- [EXERCISE PROMPT]:
Rewrite the items from the line that contains "Click the layers icon in bottom bar" through the last item, replacing "menu" with "panel" and changing nothing else. Leave the pictures out of your answer.

- [EXTRACTED ENTRIES]:

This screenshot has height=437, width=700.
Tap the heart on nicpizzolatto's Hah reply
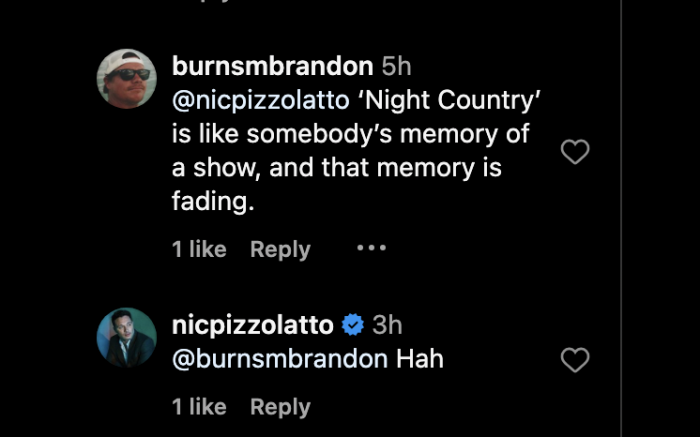click(575, 360)
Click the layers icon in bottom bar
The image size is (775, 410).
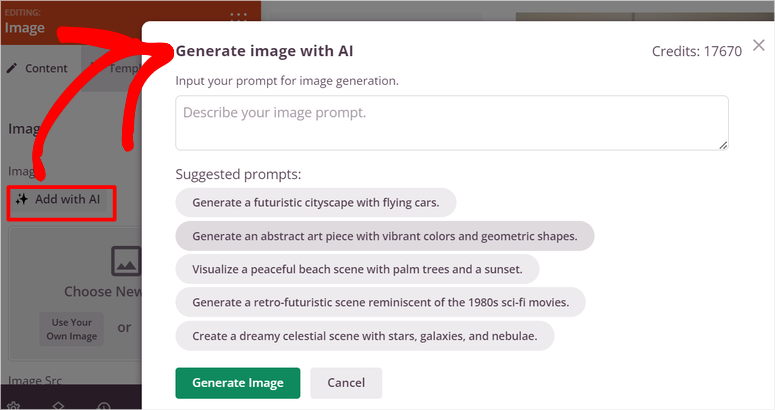pos(58,405)
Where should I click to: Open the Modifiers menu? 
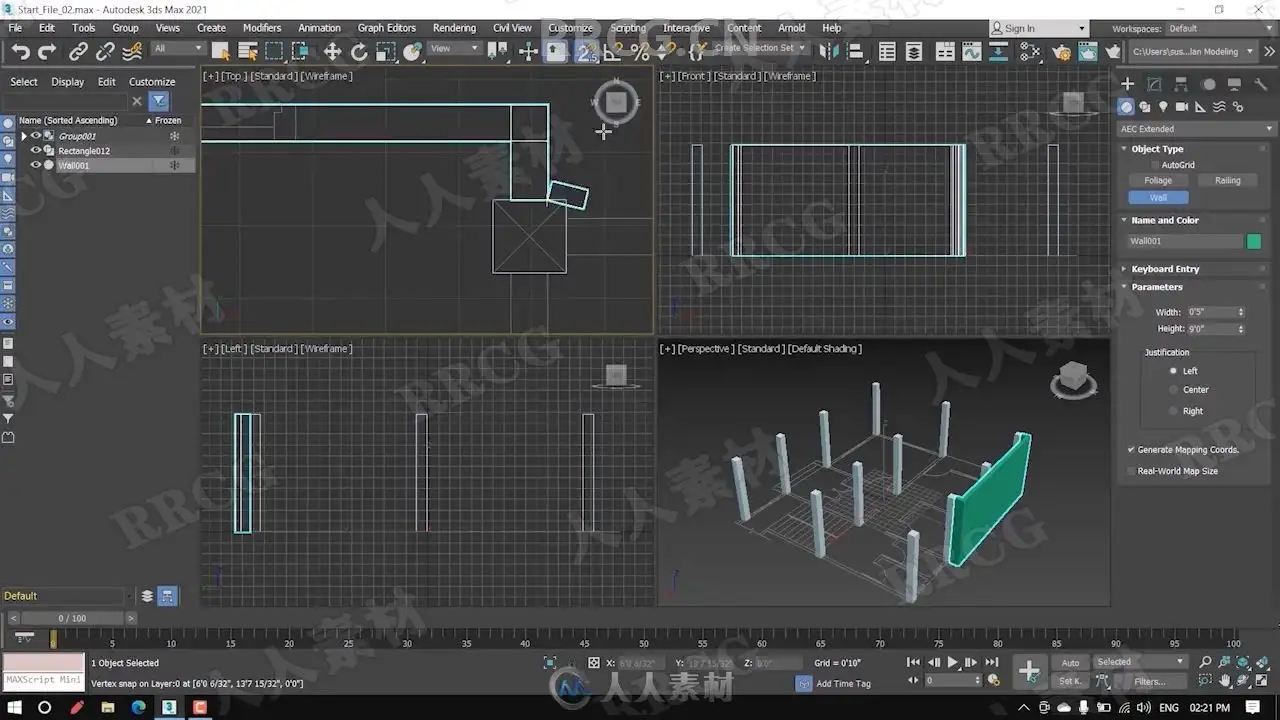click(x=262, y=28)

- [FULL RESPONSE]:
Click the layers icon in bottom bar
The image size is (775, 410).
pos(58,405)
Where should I click to: Open the Modifiers panel? 
click(x=262, y=28)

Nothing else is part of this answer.